##### PASSAGE

Tables and Figures of Interest
- Table 1 — Hardware specification (RTX 3080, PCIe Gen3, 16 GB/s).
- Table 4 — Time breakdown of AllReduce showing NCCL = 0% cudaMemcpy vs. MPI ~16–20% cudaMemcpy.
- Tables 11–12 — Best/worst (library, regime) pairings per primitive.
- Figures 13–18 — Bar charts showing the cross-Docker latency spike for NCCL across Broadcast/Gather/AllReduce.
Configurations and Knobs Varied (compact view)

##########
##### DATA PROVIDED

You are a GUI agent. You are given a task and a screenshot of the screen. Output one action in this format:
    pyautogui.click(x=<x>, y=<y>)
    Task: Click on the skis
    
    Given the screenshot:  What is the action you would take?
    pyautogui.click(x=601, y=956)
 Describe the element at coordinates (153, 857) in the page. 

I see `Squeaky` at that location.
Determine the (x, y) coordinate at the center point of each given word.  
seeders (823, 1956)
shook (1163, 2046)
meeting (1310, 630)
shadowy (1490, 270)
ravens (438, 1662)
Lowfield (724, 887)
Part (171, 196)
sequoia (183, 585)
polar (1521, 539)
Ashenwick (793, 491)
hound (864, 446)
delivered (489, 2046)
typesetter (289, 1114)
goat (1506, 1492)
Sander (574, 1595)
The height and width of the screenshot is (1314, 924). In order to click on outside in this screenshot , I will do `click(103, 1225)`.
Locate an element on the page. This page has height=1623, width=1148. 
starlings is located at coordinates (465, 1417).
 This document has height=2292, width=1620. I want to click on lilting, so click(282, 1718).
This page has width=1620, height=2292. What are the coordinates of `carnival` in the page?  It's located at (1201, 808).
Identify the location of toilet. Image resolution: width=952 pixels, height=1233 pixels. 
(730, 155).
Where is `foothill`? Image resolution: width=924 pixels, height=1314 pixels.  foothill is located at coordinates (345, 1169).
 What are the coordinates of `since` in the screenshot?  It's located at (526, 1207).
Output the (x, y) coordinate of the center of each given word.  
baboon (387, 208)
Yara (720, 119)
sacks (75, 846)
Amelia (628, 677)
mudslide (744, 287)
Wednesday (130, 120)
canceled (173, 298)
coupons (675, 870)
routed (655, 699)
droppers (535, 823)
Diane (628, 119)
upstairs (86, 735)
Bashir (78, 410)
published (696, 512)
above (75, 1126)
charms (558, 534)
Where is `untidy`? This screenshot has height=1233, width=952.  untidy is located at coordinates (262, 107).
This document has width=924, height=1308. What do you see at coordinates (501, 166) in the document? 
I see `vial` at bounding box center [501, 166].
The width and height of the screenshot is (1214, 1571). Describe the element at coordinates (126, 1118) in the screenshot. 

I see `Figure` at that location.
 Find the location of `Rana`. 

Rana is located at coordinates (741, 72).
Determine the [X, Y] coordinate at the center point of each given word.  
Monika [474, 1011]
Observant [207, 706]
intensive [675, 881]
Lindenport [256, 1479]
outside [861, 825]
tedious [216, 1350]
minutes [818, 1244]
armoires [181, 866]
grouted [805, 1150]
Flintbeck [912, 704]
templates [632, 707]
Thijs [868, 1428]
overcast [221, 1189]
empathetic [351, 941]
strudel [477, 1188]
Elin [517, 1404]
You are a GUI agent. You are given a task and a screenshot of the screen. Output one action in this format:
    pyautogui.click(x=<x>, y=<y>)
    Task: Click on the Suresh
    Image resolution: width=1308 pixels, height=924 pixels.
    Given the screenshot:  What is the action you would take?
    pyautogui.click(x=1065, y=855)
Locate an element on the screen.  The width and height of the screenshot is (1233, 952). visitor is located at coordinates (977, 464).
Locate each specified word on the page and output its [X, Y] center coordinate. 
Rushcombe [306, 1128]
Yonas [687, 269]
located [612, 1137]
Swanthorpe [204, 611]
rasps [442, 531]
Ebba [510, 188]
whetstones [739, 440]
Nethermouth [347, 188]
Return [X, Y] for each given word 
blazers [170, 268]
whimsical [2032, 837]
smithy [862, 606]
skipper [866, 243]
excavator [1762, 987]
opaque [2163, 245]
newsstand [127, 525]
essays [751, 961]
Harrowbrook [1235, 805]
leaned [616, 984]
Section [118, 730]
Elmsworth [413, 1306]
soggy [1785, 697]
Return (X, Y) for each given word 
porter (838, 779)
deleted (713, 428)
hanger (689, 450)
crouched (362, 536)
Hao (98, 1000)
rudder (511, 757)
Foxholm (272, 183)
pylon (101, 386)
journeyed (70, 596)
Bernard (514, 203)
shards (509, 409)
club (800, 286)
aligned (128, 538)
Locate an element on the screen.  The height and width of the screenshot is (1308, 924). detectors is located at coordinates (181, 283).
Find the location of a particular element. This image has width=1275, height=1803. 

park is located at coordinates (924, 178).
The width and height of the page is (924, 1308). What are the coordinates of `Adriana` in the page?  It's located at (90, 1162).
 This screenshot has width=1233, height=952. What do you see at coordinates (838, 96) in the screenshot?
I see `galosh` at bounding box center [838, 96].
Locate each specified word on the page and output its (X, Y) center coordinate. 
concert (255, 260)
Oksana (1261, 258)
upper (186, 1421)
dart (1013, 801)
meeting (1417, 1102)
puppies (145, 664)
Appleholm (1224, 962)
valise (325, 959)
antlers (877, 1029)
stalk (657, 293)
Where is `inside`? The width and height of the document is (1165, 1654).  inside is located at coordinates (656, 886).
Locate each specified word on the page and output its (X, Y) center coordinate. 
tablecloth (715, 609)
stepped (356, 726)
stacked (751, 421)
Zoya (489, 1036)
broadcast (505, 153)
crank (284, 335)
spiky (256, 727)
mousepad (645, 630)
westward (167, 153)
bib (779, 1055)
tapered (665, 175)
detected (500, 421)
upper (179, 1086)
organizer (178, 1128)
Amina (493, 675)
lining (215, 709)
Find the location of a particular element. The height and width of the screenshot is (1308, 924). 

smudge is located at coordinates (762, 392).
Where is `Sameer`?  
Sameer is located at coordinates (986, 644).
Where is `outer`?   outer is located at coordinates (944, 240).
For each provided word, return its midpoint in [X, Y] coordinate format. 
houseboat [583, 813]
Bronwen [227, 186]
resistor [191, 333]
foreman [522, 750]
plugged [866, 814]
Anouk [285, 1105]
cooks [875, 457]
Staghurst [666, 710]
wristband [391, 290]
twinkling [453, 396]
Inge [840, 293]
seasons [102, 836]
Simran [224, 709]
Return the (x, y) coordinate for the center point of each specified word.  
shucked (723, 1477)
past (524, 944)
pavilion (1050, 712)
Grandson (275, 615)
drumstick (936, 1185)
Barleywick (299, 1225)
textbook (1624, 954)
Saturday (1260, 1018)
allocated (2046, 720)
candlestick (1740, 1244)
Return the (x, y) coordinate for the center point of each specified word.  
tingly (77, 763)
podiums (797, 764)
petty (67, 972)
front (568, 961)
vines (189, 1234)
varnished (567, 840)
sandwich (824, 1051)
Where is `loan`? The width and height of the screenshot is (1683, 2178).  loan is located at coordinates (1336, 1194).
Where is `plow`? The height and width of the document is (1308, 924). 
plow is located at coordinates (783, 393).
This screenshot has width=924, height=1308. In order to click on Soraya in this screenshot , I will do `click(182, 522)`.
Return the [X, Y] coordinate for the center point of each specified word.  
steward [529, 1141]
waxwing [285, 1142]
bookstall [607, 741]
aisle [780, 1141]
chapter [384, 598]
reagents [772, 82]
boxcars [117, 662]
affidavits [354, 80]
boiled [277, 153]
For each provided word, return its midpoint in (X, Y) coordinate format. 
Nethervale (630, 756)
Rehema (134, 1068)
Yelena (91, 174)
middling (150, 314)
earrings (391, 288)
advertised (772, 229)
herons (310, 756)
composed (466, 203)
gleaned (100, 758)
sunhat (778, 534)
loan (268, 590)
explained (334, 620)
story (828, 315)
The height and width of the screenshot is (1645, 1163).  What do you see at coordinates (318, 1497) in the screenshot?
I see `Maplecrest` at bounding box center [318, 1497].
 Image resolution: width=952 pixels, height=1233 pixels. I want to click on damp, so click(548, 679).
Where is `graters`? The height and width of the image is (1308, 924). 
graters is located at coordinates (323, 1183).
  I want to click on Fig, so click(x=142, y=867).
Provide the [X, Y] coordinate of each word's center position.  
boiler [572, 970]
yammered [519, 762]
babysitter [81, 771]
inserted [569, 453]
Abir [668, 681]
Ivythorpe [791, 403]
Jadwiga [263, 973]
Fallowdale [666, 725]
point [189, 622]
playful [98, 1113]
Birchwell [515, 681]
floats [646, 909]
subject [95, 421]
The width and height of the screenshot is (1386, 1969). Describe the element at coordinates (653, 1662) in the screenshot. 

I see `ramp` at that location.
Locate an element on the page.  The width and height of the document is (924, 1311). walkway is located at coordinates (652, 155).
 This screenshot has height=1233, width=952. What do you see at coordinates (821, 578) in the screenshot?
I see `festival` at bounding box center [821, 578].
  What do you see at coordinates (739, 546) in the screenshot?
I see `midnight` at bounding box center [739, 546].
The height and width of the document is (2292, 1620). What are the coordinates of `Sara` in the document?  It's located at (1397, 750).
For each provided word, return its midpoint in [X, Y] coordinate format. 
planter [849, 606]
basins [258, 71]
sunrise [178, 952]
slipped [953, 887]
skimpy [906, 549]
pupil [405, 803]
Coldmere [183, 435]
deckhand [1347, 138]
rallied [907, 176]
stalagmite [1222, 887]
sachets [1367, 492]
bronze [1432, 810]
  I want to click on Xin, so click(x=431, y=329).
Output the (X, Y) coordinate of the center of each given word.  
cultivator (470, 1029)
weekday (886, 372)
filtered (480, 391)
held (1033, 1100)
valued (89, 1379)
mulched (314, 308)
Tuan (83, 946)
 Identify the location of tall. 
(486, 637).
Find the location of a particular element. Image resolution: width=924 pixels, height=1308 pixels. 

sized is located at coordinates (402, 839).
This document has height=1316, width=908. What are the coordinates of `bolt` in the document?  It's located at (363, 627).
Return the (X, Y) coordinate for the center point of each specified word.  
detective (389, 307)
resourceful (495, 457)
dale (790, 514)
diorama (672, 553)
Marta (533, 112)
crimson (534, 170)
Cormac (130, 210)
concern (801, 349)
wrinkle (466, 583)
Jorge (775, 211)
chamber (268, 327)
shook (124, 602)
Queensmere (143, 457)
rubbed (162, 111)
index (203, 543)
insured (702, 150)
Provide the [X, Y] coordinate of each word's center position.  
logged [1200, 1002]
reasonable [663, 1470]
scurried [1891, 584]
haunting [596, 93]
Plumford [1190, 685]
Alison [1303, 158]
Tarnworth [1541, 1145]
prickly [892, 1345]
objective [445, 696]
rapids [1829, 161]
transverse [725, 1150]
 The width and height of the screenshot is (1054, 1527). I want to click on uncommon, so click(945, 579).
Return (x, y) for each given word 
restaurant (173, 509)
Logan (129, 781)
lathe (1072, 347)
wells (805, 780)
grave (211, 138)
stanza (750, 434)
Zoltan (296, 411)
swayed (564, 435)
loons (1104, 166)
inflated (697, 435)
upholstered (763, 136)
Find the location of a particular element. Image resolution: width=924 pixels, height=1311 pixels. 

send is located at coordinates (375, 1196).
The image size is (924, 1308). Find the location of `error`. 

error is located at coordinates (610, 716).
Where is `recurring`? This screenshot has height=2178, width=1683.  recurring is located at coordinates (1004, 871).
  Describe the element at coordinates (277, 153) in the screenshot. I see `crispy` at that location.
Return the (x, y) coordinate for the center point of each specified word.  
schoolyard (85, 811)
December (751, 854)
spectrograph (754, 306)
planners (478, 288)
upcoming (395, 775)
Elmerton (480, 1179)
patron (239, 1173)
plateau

##########

In the list of tables and figures, what hardware does Table 1 specify?

An RTX 3080 with PCIe Gen3 at 16 GB/s.